L’État finlandais a reconnu sa responsabilité à la suite de cet accident de la circulation et, par décisions des 10 décembre 2021 et 28 janvier 2022, a alloué à l’intéressée, par le truchement de l’organisme public, le Valtiokonttori, une indemnisation de 69.145 euros, outre 2.000 euros au titre de l’équivalent du pretium doloris.
Par décision du 28 janvier 2022, toutefois, cet organisme, après avis d’un médecin-expert, le Docteur [R] [T], a refusé sa prise en charge pour les troubles chroniques persistants que dénonçait que Madame [O] [E], estimant qu’ils n’avaient pas de lien de causalité avec l’accident de la circulation.
Par exploits des 14 et 22 août 2025, Madame [O] [E] a fait assigner devant ce Tribunal, statuant en la forme des référés, le Valtiokonttori, l’hôpital TYKS-T HOSPITAL (situé à Turku en Finlande) ainsi que les praticiens intervenus dans le cadre de sa prise à charge, son assureur et la Caisse primaire d’assurance maladie (CPAM) de Seine-Saint-Denis, aux fins d’expertise médicale. Elle demande pour ce faire la désignation du Docteur [W] [L], outre la condamnation du TYKS-T HOSPITAL à lui régler la somme de 2.700 euros en application de l’article 700 du Code de procédure civile.

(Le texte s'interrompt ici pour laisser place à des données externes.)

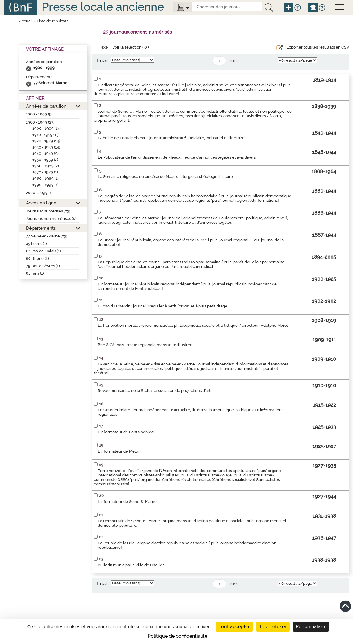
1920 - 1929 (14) (46, 141)
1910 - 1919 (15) (46, 135)
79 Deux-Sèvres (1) (43, 266)
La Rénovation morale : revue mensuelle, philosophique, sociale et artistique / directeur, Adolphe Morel (193, 325)
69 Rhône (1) (37, 258)
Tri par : (103, 60)
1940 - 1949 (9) (46, 153)
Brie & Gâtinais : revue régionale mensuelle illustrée (145, 345)
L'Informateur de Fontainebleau (127, 432)
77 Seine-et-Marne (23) (46, 236)
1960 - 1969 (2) (46, 166)
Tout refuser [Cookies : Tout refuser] (273, 626)
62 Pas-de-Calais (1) (43, 251)
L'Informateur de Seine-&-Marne (127, 501)
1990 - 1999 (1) (46, 185)
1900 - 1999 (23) (40, 122)
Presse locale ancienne (103, 7)
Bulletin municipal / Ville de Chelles (131, 565)
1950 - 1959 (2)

L’affaire a été retenue à l’audience des référés du 24 novembre 2025 et la décision mise en délibéré au 12 janvier 2026 par mise à disposition au greffe, les parties en ayant été préalablement avisées.
Dans le dernier état de ses écritures et observations, Madame [O] [E] fait valoir que :
— la juridiction de céans est territorialement compétente en application de l’article 42 du Code de procédure civile en tant que tribunal du domicile du défendeur ainsi qu’en application de l’article 14 du Code civil qui prévoit un privilège de juridiction (la possibilité pour un Français d’attraire devant un juge en France un étranger même lorsque ce dernier n’y réside pas) ;
— sur le fond, elle justifie d’un motif légitime, au sens des articles 145 et 835 du Code de procédure civile : seule une expertise permettra d’évaluer la nature et les causes de ses préjudices du fait de l’accident de la circulation subi en Finlande et de la prise en charge médicale dans ce pays.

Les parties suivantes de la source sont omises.